Segment Start: EXERCISE INPUTS

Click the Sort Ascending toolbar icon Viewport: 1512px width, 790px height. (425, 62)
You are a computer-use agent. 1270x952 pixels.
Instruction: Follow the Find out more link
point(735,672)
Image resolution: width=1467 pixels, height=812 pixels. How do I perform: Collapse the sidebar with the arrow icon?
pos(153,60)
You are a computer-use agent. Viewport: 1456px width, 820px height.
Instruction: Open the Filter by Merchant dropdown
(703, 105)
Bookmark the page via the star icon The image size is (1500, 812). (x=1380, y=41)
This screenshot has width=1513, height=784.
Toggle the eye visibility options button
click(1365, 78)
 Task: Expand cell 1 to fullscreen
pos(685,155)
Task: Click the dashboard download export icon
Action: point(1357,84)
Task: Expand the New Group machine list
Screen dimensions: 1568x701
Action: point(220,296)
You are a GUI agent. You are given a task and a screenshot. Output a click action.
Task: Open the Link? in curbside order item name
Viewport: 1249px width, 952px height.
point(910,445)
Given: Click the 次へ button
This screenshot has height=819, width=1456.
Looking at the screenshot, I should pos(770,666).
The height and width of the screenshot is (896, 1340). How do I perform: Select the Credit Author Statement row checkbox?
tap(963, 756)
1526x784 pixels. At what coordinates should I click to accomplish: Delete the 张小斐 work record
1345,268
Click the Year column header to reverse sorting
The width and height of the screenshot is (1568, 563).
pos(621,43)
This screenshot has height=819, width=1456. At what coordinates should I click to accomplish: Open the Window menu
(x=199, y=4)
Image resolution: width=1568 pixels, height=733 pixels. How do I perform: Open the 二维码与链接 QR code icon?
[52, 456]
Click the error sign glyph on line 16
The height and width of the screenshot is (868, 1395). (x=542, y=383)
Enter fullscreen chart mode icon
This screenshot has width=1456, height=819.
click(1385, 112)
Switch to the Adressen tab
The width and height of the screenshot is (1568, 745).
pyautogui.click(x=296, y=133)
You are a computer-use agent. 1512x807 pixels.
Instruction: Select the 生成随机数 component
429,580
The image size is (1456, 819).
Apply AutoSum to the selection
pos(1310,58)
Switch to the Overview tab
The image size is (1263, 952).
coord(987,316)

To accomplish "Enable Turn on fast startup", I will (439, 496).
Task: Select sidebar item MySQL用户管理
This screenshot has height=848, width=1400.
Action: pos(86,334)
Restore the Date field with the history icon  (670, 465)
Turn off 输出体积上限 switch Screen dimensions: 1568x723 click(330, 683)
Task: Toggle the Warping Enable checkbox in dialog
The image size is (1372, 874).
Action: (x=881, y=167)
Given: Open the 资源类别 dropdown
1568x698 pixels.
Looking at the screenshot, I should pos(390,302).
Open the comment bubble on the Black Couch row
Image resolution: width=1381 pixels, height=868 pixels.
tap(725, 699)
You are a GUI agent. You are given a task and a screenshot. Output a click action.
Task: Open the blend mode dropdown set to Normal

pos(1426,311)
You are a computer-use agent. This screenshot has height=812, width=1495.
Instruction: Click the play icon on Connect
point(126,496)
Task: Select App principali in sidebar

Segment End: EXERCISE INPUTS

§ REQUIREMENT:
Search the entries above for the string "item". Copy each line in which it appears.

§ SOLUTION TO THIS EXERCISE:
Task: Open the Link? in curbside order item name
Task: Select sidebar item MySQL用户管理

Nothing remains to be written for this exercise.